Document section ->
--------

Edit: 4,900 pages even in paperback. Holy crap.


message 12: by Sean (new)

Sean O'Hara (seanohara) | 2365 comments Trike wrote: "As I mentioned, there have always been long books. But overall it seems to me that books have gotten longer on average.

My copy of Frankenstein is 256 pages long and the typeface is ordinary size...."


The existence of short novels in the past doesn't prove that long ones weren't common. Let's look at some of the major works of 19th Century literature:

Great Expectations - 748 pages
Bleak House - 1036
David Copperfield - 950
Pamela - 592
The Eustace Diamond - 688
The Woman in White - 720
Can You Forgive Her - 848
Phineas Finn - 704
Vanity Fair - 896
The Way We Live Now - 800
The Mill and the Floss - 704
Middlemarch - 904
War and Peace - 1424
The Brothers Karamazov - 736
Anna Karenina - 1008
Mysteries of Udolpho - 704
Clarissa - 1534
The Woman in White - 720
Melmoth the Wanderer - 706
Les Miserables - 1488
The Three Musketeers - 784
Twenty Years After - 880
The Vicomte de Braglione - 768
The Man in the Iron Mask - 656

The complete works of Trollope or Dickens by themselves dwarf The Wheel of Time and Song of Ice and Fire combined.


message 13: by Trike (new)

Trike | 11226 comments Weird. War and Peace and the like sound right, but the others look really long. I only have The Three Musketeers, but my copy is 560 pages. 784 sounds like a large print edition.

I just saw this article arguing that books are actually getting shorter: http://www.huffingtonpost.com/michael...

I wonder if anyone has done a comprehensive survey of book length over the years.


message 14: by Rik (last edited Feb 12, 2013 01:32AM) (new)

Rik | 777 comments Instead of using page count you guys should be using word count because page count is so subjective based upon font size. I'm pretty sure that the longest book I've ever read was Imagica by Clive Barker. My paperback copy was something like 1200 pages with tightly packed print whereas according to wikipedia the hardback was only 825 pages (still looking for a word count). If it used a font and spacing like most books it probably would have topped 2500 pages. So far I can't find a word count for Imagica but I've found a lot of people saying the same thing I say - its very long with very dense pages. Its a good book but its massive.


message 15: by Rasnac (new)

Rasnac | 336 comments I'm reading The Three Musketeers right now and it is 755 pages long. But Dumas pére was kind of a pioneer in his field(he was sort of like a tv show creater and showrunner of his time); he was working with a writing staff and publishing novels in serial form and making them as long as possible. He also "wrote" two sequels to his D'artagnan series using same method.


message 16: by Trike (new)

Trike | 11226 comments Rik wrote: "Instead of using page count you guys should be using word count because page count is so subjective based upon font size."

Excellent point. Now we just need a list.

Wiki has the longest works: http://en.wikipedia.org/wiki/List_of_...

Here's an article with some word counts: http://www.huffingtonpost.com/2012/03...

Supposedly Amazon will automatically count both word length and number of characters, but I don't see how to do that. I guess it's only for certain books.

--------

Supplied material ->
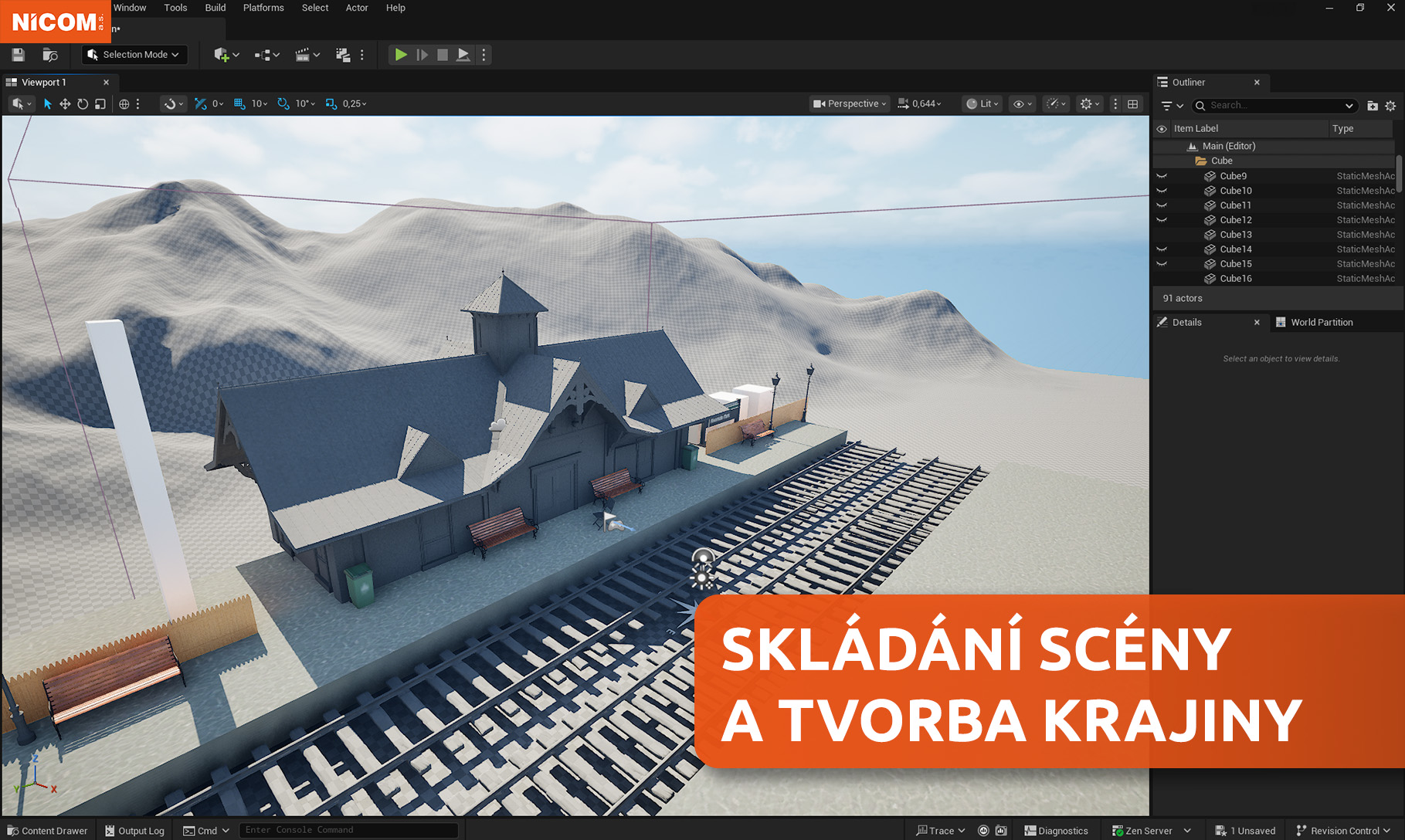The image size is (1405, 840).
Task: Create new folder in Outliner
Action: click(x=1373, y=106)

--------

Task brief -> In the forum thread on book length, how many pages does Trike say his own copy of The Three Musketeers has? Answer using only the forum thread, not the data.

Complete response -> 560 pages.